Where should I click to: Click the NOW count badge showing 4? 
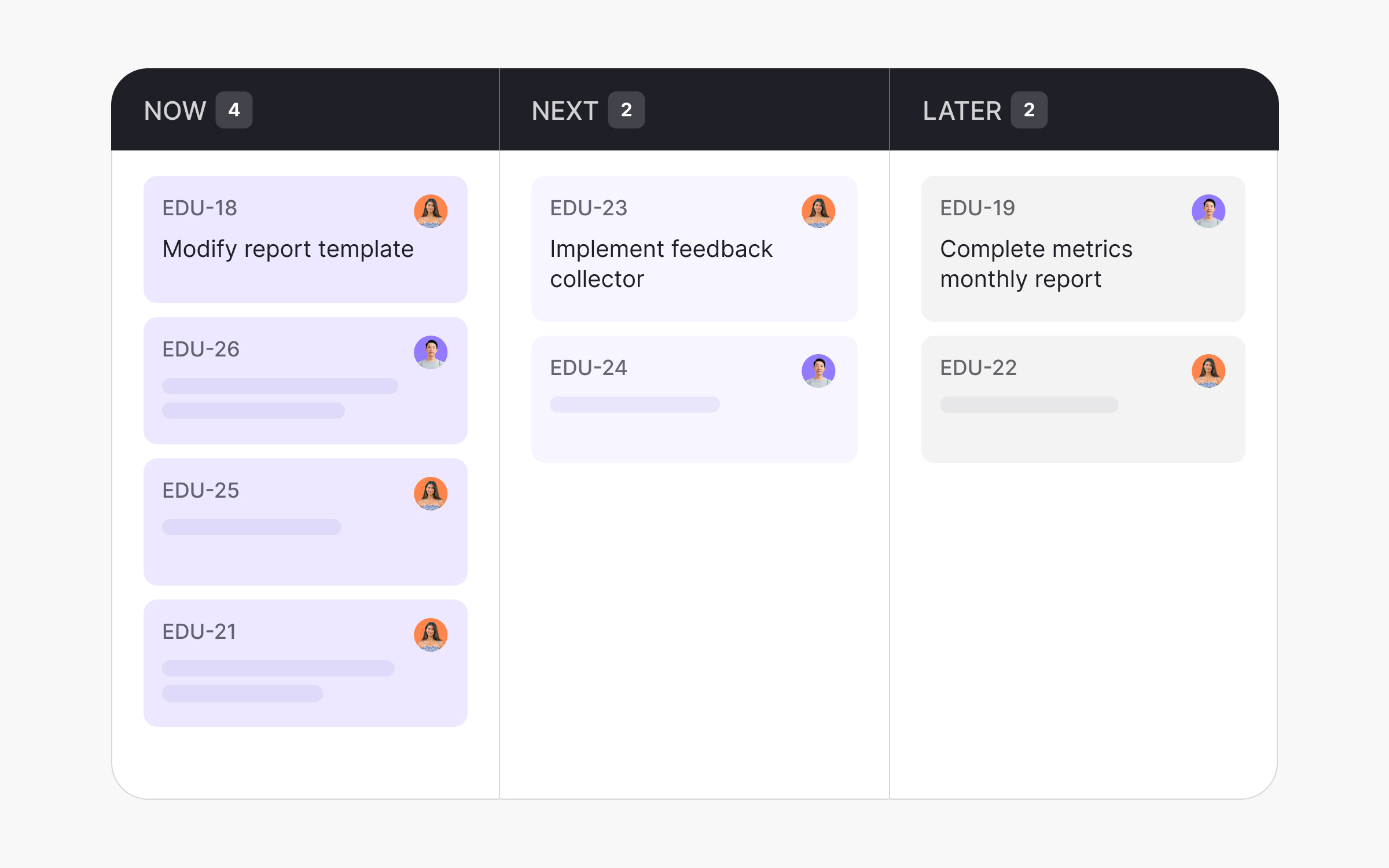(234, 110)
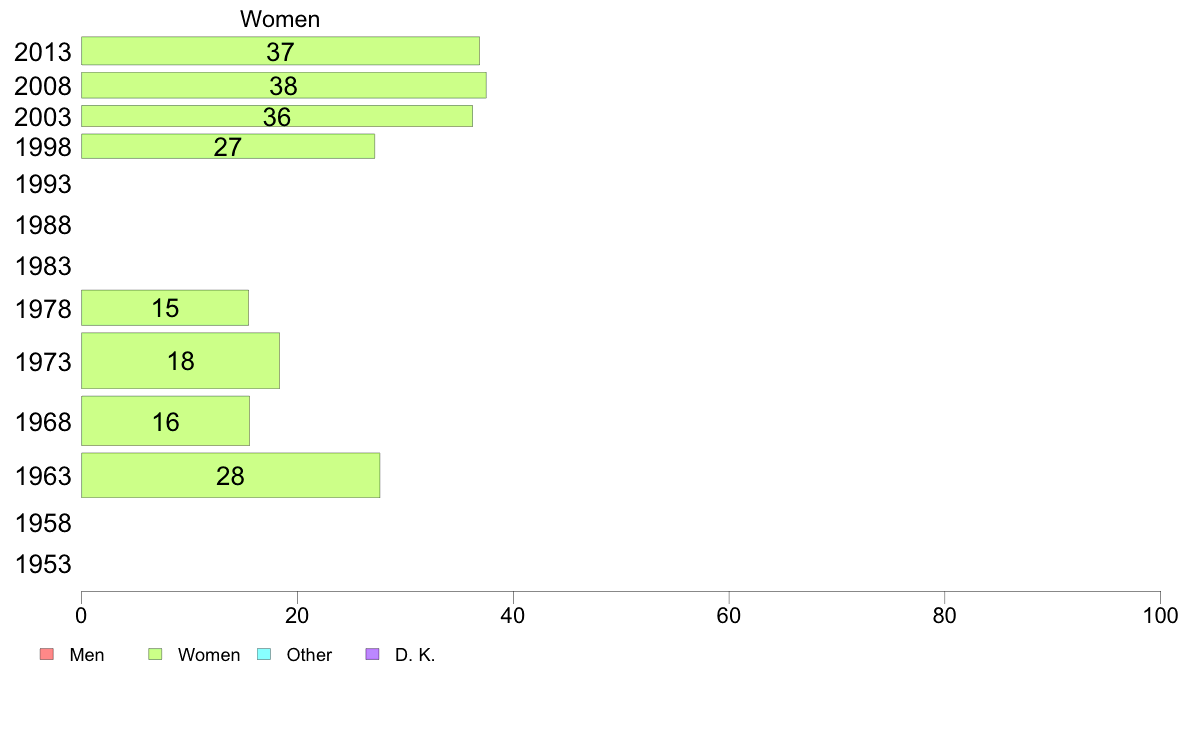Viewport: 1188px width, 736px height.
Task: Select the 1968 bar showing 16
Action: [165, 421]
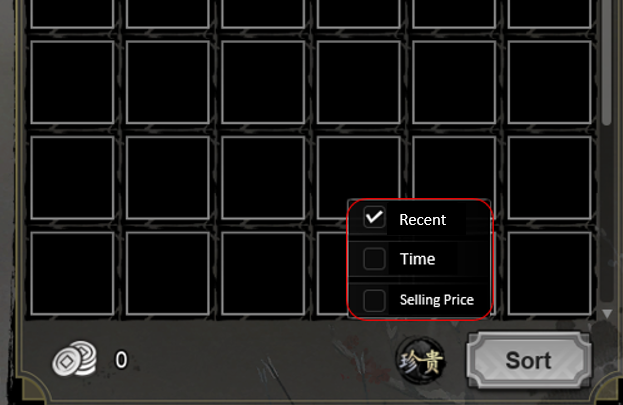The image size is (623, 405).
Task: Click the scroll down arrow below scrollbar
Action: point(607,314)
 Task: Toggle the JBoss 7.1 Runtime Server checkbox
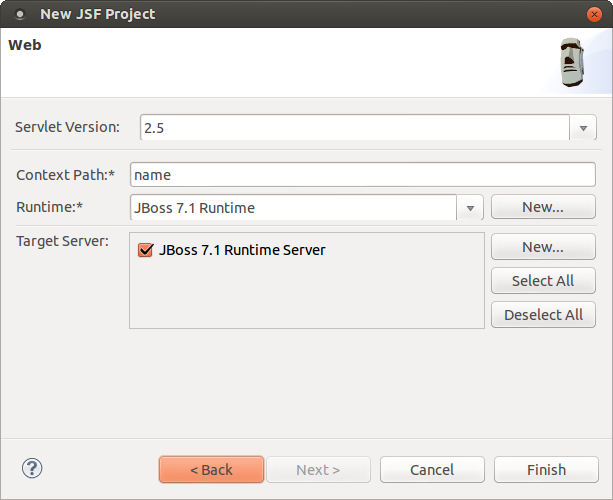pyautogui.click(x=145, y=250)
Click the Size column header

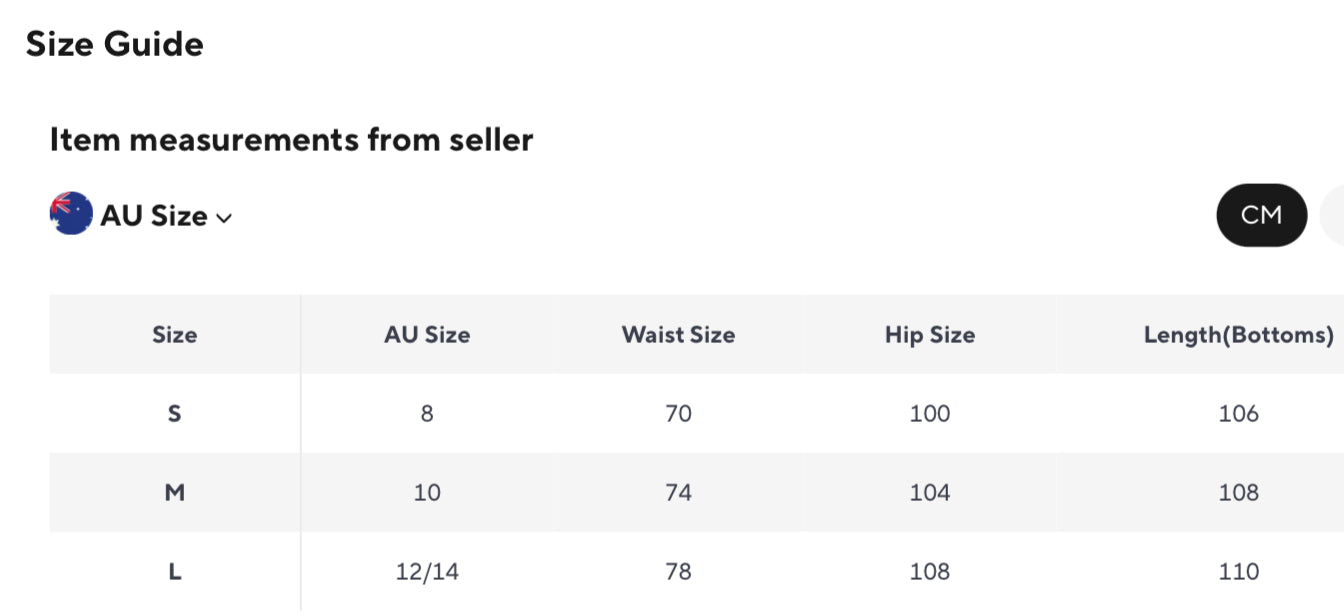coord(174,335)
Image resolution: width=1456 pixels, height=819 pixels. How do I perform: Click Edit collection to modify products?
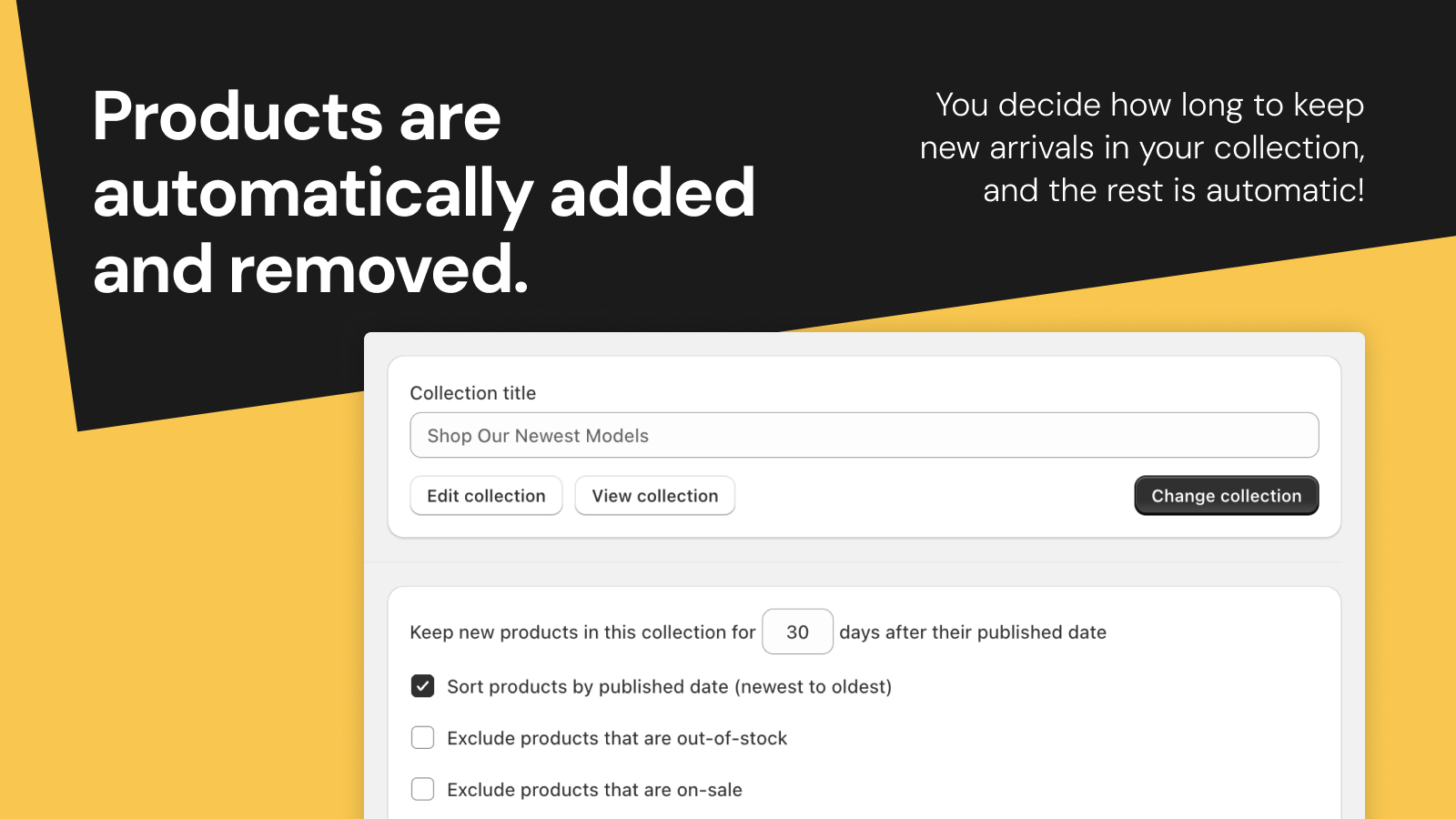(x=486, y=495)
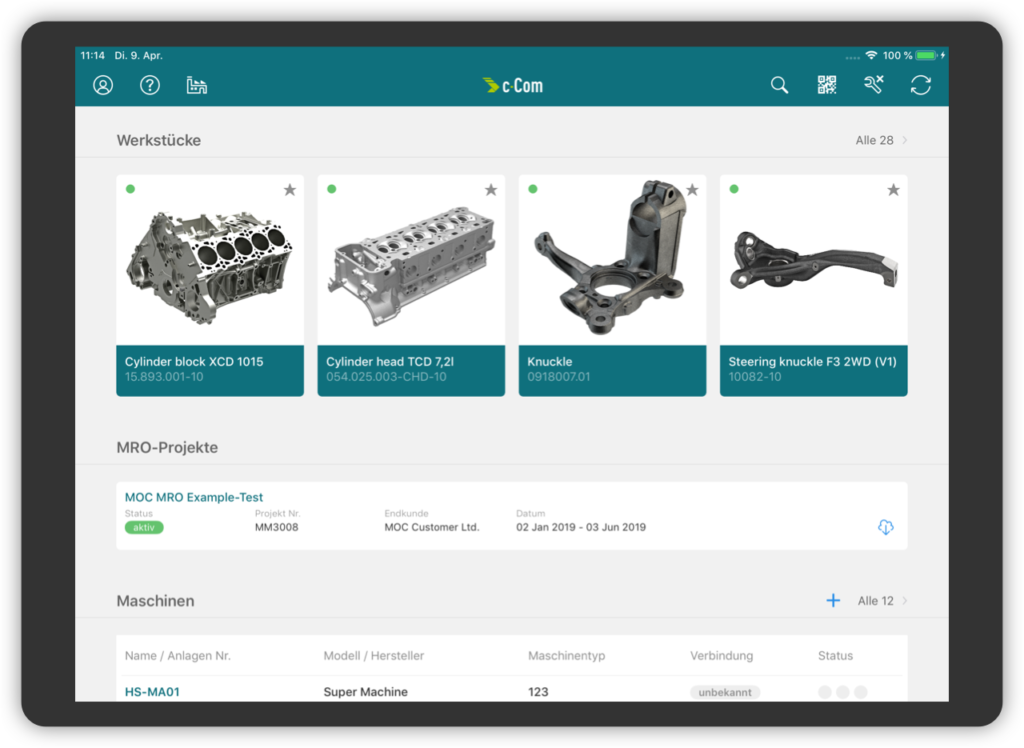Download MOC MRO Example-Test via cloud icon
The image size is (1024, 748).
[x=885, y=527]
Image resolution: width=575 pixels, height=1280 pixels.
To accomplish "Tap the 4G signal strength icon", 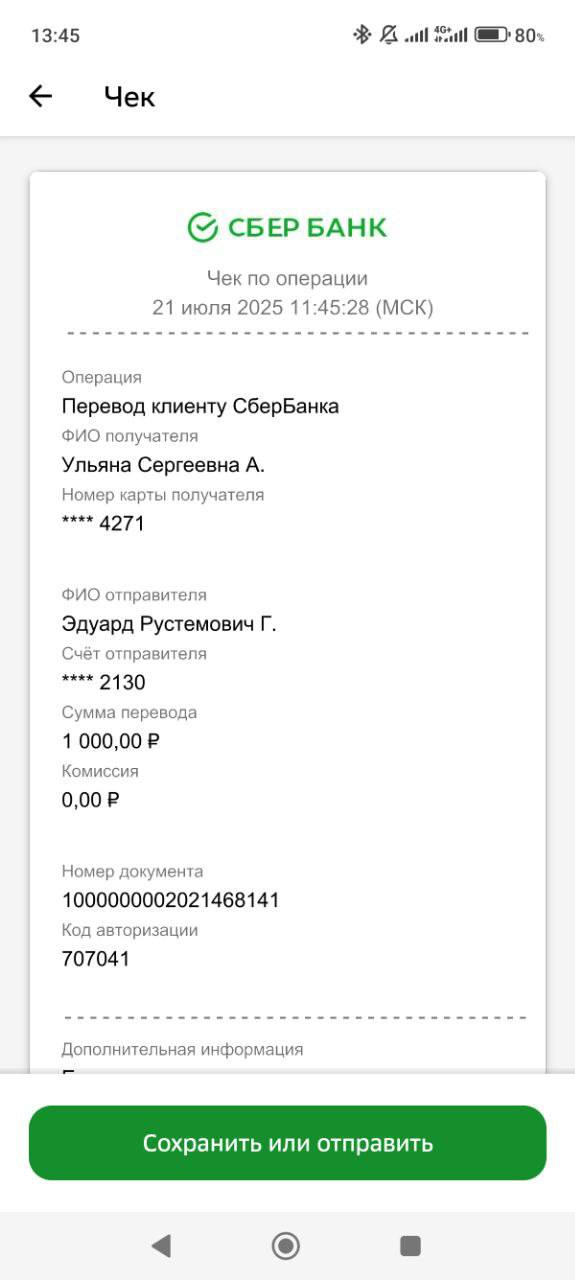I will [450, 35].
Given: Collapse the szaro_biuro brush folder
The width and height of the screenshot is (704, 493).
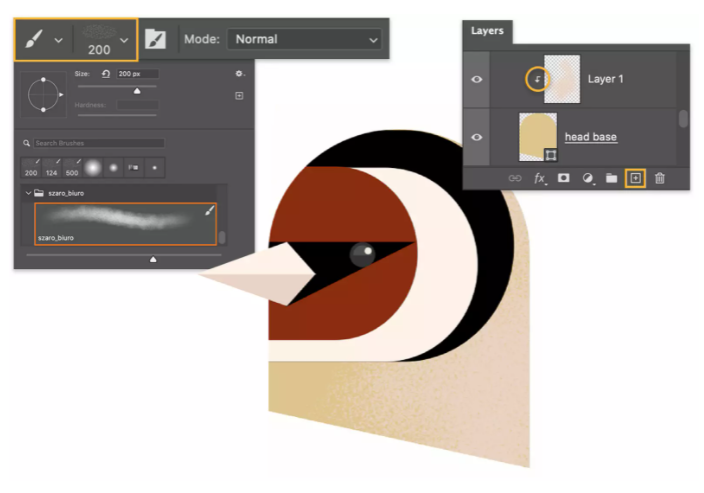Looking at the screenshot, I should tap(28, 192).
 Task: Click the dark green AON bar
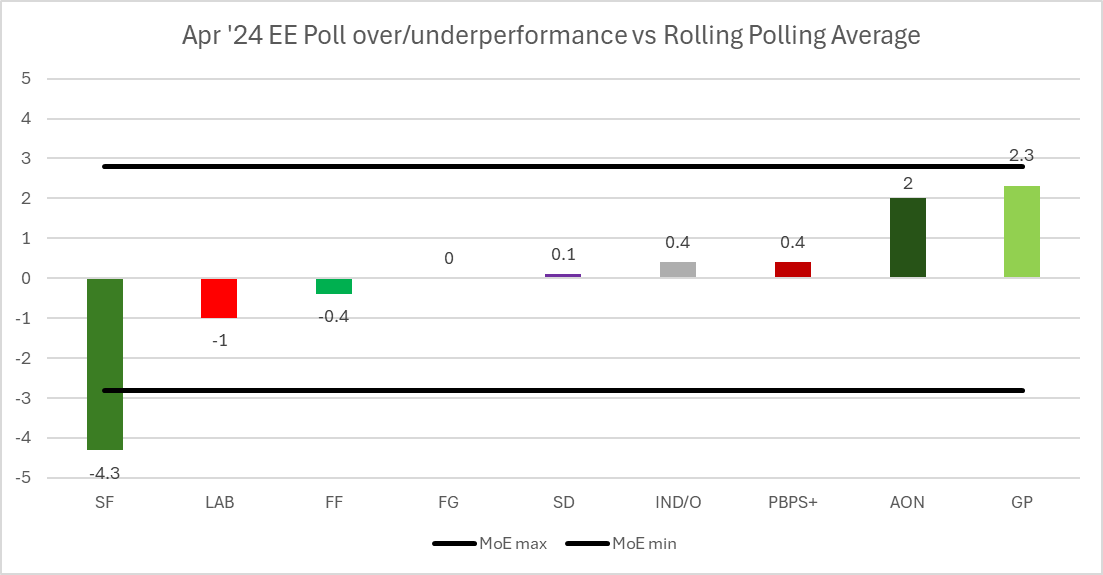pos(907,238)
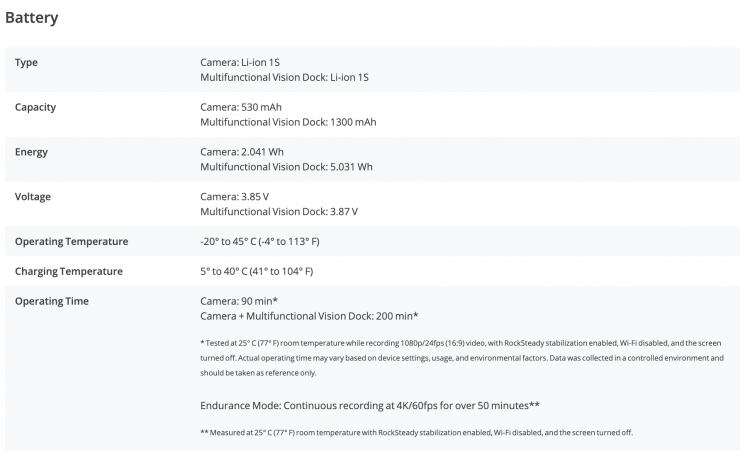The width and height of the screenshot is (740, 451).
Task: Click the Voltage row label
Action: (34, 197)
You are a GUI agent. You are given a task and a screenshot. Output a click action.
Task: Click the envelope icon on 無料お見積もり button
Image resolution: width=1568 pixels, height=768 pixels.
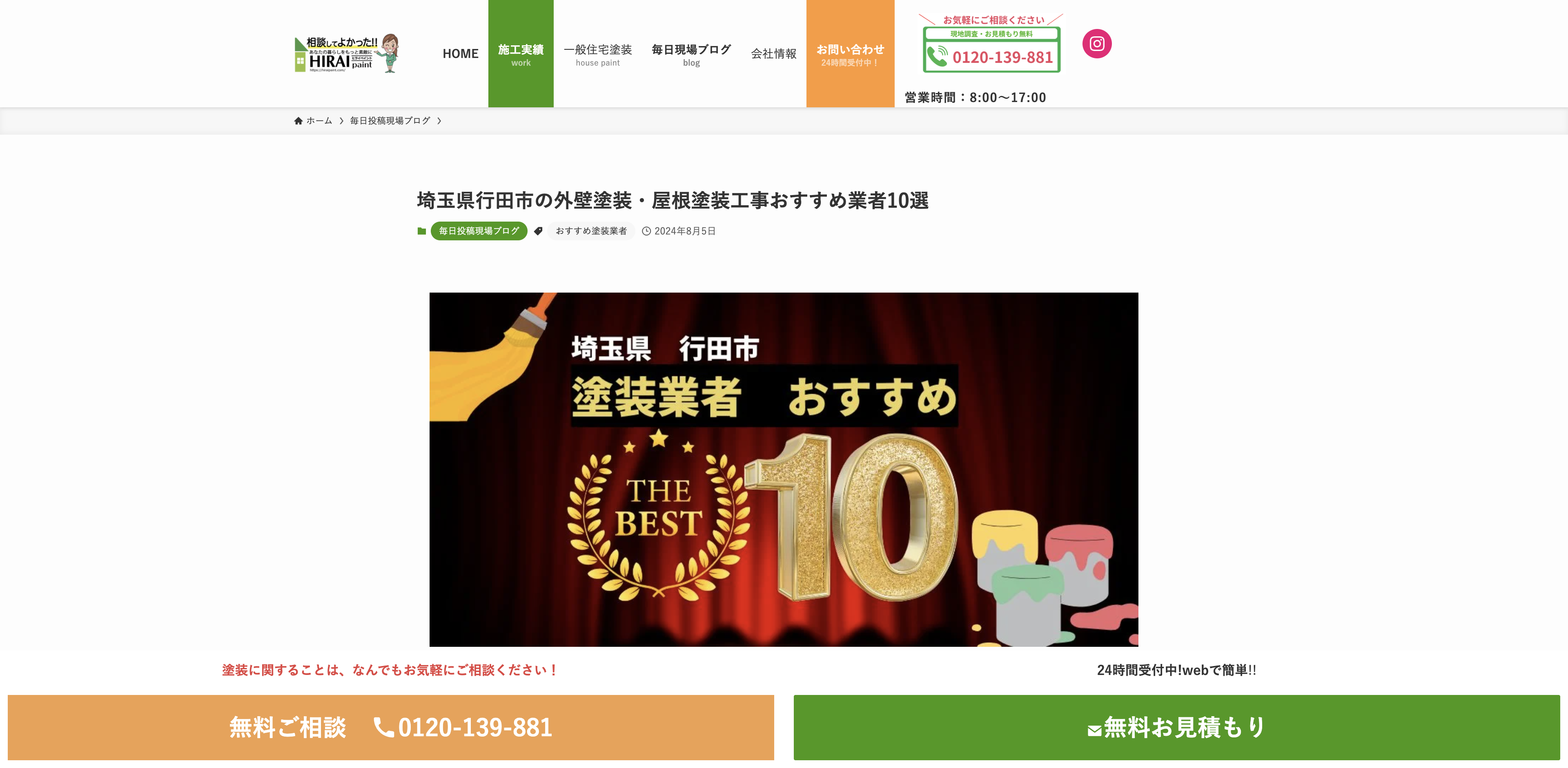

--- What you will do ---
Present the material above, from the line containing "Task: Click the dark green AON bar" through the last line, as a Markdown table with the columns No. and Text, one numbered row per line and no blank lines. Omit the pictures.

--- Result ---
| No. | Text |
|---|---|
| 1 |  Task: Click the dark green AON bar |
| 2 | pos(907,238) |
| 3 | The width and height of the screenshot is (740, 451). |
| 4 | Task: Click the Voltage row label |
| 5 | Action: (34, 197) |
| 6 | You are a GUI agent. You are given a task and a screenshot. Output a click action. |
| 7 | Task: Click the envelope icon on 無料お見積もり button |
| 8 | Image resolution: width=1568 pixels, height=768 pixels. |